Устав от постоянного нервного напряжения, выпила две таблетки валерьянки и опять уселась на свой наблюдательный пункт в холле, хотя уже не видела в этом никакого смысла. Да и с какой стати Ирина пойдет в гостиницу, если еще вчера они должны были улететь? Хотя, с другой стороны, должна же она понимать, что Надежда будет ждать, переживать и искать ее…
В номер подниматься не хотелось. В девятом часу вечера приехал Юрий Петрович. Он подошел к ее «наблюдательному пункту» уверенно, как будто знал, что она может быть только здесь.
– Добрый вечер, Надюша, – с улыбкой поздоровался он, – можно мне вас так называть?
– Да пожалуйста, – ответила Надежда равнодушно. Но ей почему-то было приятно, что он так ее назвал.
– Вы, как всегда, на посту?
Его лучезарная улыбка погасла, как только он приступил к изложению новостей.
– Вынужден признаться в своих неутешительных подозрениях, – начал он без вступлений, – Китайца найти пока не удалось, и ничего хорошего это не предвещает. Он, действительно, сейчас тесно общается с людьми, которые, по нашим данным, занимаются поставкой девушек в турецкие бордели. Кто-то из них уже отбывает наказание по статье сто двадцать семь, один и сто двадцать семь, два Уголовного кодекса…
– А что это за статьи? – встревоженно спросила Надежда.
– А это… торговля людьми и использование рабского труда… соответственно.
– Ужас! В наше время такое существует!
– Да уж, ничего хорошего. Но если есть преступления такого рода, то должна быть и соответствующая статья. Она, кстати, в такой формулировке у нас совсем недавно появилась… Так вот, кто-то уходит от ответственности за неимением прямых доказательств. И я не уверен, что те, кто отбыли срок, встали на путь исправления.
– А если у вас есть такие сведения, то почему этих людей не арестуют? – возмутилась Надежда.
– Одних только сведений недостаточно, нужны доказательства. Такие преступления относятся к числу труднораскрываемых.
– Почему? – удивилась Надежда. – Ничего себе! Людей крадут, а… это труднораскрываемо?!

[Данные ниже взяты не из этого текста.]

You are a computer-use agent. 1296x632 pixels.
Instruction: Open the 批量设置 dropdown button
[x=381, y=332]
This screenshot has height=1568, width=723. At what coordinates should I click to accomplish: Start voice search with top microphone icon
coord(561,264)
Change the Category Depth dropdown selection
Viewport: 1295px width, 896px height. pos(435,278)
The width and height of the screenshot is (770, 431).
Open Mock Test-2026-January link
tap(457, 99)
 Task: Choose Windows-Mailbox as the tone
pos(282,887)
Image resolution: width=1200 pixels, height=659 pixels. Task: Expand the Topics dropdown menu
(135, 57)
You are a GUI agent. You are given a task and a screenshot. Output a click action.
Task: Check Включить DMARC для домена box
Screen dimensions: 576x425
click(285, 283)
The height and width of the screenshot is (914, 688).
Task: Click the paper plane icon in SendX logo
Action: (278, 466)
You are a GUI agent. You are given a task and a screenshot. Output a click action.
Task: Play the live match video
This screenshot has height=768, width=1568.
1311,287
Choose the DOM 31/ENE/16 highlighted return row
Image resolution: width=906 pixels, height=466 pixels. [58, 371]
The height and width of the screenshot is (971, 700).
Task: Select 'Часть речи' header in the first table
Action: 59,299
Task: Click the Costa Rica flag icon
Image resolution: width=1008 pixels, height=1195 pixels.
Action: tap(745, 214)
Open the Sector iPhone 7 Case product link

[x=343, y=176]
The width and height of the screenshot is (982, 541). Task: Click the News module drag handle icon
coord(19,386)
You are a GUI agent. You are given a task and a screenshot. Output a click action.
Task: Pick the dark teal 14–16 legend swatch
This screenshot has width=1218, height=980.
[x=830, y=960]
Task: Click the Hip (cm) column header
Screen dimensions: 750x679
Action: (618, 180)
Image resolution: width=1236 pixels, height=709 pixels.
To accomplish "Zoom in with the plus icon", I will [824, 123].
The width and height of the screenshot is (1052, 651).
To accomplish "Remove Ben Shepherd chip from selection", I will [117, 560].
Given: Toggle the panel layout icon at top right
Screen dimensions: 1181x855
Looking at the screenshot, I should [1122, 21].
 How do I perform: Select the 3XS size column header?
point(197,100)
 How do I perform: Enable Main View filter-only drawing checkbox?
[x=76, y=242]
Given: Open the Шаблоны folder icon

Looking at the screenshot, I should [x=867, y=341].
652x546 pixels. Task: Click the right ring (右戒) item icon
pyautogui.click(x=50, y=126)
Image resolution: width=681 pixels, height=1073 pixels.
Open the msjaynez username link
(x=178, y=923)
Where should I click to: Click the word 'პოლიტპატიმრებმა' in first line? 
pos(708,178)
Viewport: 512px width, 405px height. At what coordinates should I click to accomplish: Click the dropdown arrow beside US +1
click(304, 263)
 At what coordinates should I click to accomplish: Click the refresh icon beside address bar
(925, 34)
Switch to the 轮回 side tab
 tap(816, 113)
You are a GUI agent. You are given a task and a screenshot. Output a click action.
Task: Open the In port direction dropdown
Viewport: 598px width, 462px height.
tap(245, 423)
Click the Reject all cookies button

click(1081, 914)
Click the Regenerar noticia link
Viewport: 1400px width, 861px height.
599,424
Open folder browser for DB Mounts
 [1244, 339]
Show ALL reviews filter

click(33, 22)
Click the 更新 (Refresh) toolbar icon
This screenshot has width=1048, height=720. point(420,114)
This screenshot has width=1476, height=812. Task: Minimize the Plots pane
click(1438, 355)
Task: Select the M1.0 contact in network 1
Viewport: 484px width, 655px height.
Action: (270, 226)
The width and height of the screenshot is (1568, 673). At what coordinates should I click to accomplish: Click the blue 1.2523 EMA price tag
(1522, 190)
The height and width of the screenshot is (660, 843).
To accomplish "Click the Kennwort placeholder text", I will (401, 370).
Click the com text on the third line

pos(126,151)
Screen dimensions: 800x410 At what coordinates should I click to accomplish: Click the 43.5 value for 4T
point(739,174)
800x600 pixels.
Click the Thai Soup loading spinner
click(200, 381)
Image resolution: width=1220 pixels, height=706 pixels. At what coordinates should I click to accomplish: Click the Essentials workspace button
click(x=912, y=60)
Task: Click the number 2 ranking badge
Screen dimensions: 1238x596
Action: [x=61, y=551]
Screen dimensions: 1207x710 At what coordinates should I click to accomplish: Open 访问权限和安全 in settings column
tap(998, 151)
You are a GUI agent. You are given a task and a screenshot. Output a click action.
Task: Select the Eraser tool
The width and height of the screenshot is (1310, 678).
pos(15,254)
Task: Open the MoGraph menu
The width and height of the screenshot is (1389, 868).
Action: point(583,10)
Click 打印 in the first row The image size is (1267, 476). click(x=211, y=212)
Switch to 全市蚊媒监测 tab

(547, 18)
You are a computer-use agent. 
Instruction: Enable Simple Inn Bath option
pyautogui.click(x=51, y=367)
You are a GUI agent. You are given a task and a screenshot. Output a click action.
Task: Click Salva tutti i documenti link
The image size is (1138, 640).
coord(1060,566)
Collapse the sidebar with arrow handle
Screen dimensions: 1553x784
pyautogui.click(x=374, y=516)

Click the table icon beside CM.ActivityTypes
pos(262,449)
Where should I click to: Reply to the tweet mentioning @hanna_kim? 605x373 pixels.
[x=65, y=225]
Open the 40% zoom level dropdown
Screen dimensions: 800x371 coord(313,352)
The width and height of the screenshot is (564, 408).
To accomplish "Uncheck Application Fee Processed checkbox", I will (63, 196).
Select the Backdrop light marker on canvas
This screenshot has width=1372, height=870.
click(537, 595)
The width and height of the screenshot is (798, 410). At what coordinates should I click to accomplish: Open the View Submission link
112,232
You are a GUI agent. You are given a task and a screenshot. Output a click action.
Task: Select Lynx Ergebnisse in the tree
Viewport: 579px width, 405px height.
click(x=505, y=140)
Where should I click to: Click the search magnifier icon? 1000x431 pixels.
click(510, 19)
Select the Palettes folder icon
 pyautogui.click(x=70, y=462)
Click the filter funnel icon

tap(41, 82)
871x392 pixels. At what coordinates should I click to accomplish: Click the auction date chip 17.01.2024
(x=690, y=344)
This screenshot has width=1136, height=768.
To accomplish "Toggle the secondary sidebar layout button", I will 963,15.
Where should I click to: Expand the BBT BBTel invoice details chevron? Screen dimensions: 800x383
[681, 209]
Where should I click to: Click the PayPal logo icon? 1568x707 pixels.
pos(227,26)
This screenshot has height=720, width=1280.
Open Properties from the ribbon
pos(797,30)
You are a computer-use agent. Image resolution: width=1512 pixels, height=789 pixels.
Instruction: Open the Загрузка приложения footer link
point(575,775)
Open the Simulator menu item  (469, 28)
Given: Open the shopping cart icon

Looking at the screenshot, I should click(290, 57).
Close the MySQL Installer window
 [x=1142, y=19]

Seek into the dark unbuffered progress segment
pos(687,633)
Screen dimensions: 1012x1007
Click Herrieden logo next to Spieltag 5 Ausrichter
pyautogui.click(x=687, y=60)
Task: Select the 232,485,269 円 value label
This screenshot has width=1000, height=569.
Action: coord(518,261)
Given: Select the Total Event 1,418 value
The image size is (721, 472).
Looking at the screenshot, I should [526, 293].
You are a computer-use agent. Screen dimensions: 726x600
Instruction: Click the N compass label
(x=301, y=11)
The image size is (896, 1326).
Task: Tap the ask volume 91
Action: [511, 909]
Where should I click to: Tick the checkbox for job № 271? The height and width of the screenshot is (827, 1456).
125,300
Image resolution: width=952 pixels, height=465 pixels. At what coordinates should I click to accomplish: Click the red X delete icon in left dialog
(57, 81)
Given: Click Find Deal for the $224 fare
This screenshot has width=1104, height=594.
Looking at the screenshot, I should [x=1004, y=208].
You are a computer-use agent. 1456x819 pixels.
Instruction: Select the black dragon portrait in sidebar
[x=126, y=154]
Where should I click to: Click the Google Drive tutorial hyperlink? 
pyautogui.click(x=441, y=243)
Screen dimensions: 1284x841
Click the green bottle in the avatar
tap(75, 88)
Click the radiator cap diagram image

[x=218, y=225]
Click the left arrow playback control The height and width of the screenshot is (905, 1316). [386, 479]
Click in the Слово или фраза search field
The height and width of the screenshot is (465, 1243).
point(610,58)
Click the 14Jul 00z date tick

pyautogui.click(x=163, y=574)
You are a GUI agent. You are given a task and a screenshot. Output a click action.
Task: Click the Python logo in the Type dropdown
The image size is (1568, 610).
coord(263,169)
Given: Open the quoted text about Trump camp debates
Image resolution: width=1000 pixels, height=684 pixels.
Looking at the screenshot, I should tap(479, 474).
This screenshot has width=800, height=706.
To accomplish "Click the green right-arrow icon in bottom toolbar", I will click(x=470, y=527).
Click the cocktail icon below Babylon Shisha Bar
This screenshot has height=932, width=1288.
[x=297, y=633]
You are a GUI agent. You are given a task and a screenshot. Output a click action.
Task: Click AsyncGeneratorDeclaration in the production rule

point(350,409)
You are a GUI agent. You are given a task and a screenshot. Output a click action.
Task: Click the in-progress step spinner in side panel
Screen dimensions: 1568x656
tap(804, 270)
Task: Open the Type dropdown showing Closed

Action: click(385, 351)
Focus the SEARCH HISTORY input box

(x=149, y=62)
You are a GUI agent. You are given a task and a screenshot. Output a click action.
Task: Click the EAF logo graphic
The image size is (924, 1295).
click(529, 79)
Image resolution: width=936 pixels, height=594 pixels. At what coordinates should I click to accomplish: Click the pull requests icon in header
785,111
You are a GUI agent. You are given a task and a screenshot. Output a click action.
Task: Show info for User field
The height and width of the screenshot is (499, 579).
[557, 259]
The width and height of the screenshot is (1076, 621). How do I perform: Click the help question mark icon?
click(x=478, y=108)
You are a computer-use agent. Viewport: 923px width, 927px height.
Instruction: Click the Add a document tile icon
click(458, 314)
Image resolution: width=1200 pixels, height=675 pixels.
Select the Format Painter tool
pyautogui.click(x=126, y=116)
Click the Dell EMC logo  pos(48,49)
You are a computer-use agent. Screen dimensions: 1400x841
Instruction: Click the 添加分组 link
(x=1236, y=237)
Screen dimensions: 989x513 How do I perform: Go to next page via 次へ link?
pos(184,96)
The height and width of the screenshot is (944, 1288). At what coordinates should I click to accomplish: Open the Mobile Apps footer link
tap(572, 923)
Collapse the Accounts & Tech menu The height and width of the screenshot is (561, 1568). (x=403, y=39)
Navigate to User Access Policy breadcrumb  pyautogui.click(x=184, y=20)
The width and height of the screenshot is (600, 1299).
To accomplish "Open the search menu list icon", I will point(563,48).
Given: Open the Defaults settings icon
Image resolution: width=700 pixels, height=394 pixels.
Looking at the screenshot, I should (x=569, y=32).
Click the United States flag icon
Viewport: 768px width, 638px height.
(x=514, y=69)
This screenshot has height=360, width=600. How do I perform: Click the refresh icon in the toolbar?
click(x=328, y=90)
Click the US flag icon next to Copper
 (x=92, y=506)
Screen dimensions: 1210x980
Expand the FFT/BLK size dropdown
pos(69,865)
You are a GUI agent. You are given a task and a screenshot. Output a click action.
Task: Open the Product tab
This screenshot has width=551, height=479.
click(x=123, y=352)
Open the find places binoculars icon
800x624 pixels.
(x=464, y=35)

– Доказать факт продажи человека очень трудно. Рабовладелец, конечно же, не признается, что купил для себя… рабыню. И вербовщик не признается, что получил за невольницу деньги …Ну, и сами потерпевшие, как правило, не имеют особого желания сотрудничать со следствием… по разным причинам. Вот и вопрос: потерпевшие они или просто… как-то иначе называются. Кстати, от тридцати до восьмидесяти процентов женщин, попадающих в те злачные заведения, сознательно едут за границу как… представительницы древнейшей профессии. Правда, они не подозревают, что станут живым товаром… Да и условия оказываются куда более жесткими, чем они предполагали.
– От тридцати до восьмидесяти! – удивилась Надежда. – Почему такой большой разброс в цифрах?
– Это зависит от того, кто производит оценку: полиция, социальные работники… бюрократы или… правозащитные организации… Так или иначе, в сети зарубежных работорговцев и сутенеров ежегодно попадают свыше ста семидесяти тысяч женщин из бывших советских республик… Такая вот статистика…
– Но как-то же удалось выявить и посадить некоторых дельцов?
– Гораздо меньше, чем хотелось бы…
– И какое за это предусмотрено наказание?
– Где-то… от трех до пятнадцати лет – в зависимости от отягчающих обстоятельств…
– Маловато… за такое! Слишком уж гуманно!
– Согласен… Так вот, мне пришлось участвовать в расследовании некоторых дел из этого ряда. Там фигурировали имена, по меньшей мере, трех человек из ближайшего окружения Китайца. По одному из таких дел Китаец проходил в качестве свидетеля. Эти друзья сейчас на свободе… Пока я не могу сказать наверняка, какую роль сам Китаец играет в этих делах, но очень похоже, что не последнюю.